[Text and element pointing records]
## START

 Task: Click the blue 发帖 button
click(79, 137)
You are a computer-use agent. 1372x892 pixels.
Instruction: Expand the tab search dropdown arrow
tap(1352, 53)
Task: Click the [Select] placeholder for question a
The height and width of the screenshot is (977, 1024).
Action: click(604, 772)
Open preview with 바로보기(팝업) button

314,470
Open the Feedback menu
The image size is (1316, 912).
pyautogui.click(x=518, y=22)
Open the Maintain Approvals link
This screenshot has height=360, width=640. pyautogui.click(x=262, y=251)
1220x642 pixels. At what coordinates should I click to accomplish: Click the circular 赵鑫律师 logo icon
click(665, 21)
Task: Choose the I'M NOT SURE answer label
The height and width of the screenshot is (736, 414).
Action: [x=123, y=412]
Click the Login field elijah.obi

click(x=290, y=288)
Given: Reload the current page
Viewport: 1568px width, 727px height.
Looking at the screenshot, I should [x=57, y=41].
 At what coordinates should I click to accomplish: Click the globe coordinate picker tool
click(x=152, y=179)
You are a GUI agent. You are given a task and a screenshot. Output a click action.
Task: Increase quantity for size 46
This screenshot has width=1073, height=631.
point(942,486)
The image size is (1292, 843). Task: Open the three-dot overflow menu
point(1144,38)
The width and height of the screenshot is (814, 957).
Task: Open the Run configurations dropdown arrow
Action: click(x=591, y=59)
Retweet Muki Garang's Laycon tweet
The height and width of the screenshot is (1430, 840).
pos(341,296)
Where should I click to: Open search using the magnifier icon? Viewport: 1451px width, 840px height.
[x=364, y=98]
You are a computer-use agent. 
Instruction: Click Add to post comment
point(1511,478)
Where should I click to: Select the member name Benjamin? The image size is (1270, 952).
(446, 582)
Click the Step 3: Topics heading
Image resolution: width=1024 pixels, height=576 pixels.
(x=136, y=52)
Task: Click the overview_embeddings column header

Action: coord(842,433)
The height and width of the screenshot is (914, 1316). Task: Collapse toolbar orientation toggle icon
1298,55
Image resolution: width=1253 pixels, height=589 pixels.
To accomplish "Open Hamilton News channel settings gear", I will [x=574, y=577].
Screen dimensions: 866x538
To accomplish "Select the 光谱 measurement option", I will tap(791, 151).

## END

EXERCISE BRIEF:
Reproduce all of the lines in the data above without any changes.

ANSWER IN FULL:
 Task: Click the blue 发帖 button
click(79, 137)
You are a computer-use agent. 1372x892 pixels.
Instruction: Expand the tab search dropdown arrow
tap(1352, 53)
Task: Click the [Select] placeholder for question a
The height and width of the screenshot is (977, 1024).
Action: click(604, 772)
Open preview with 바로보기(팝업) button

314,470
Open the Feedback menu
The image size is (1316, 912).
pyautogui.click(x=518, y=22)
Open the Maintain Approvals link
This screenshot has height=360, width=640. pyautogui.click(x=262, y=251)
1220x642 pixels. At what coordinates should I click to accomplish: Click the circular 赵鑫律师 logo icon
click(665, 21)
Task: Choose the I'M NOT SURE answer label
The height and width of the screenshot is (736, 414).
Action: [x=123, y=412]
Click the Login field elijah.obi

click(x=290, y=288)
Given: Reload the current page
Viewport: 1568px width, 727px height.
Looking at the screenshot, I should [x=57, y=41].
 At what coordinates should I click to accomplish: Click the globe coordinate picker tool
click(x=152, y=179)
You are a GUI agent. You are given a task and a screenshot. Output a click action.
Task: Increase quantity for size 46
This screenshot has width=1073, height=631.
point(942,486)
The image size is (1292, 843). Task: Open the three-dot overflow menu
point(1144,38)
The width and height of the screenshot is (814, 957).
Task: Open the Run configurations dropdown arrow
Action: click(x=591, y=59)
Retweet Muki Garang's Laycon tweet
The height and width of the screenshot is (1430, 840).
pos(341,296)
Where should I click to: Open search using the magnifier icon? Viewport: 1451px width, 840px height.
[x=364, y=98]
You are a computer-use agent. 
Instruction: Click Add to post comment
point(1511,478)
Where should I click to: Select the member name Benjamin? The image size is (1270, 952).
(446, 582)
Click the Step 3: Topics heading
Image resolution: width=1024 pixels, height=576 pixels.
(x=136, y=52)
Task: Click the overview_embeddings column header

Action: coord(842,433)
The height and width of the screenshot is (914, 1316). Task: Collapse toolbar orientation toggle icon
1298,55
Image resolution: width=1253 pixels, height=589 pixels.
To accomplish "Open Hamilton News channel settings gear", I will [x=574, y=577].
Screen dimensions: 866x538
To accomplish "Select the 光谱 measurement option", I will tap(791, 151).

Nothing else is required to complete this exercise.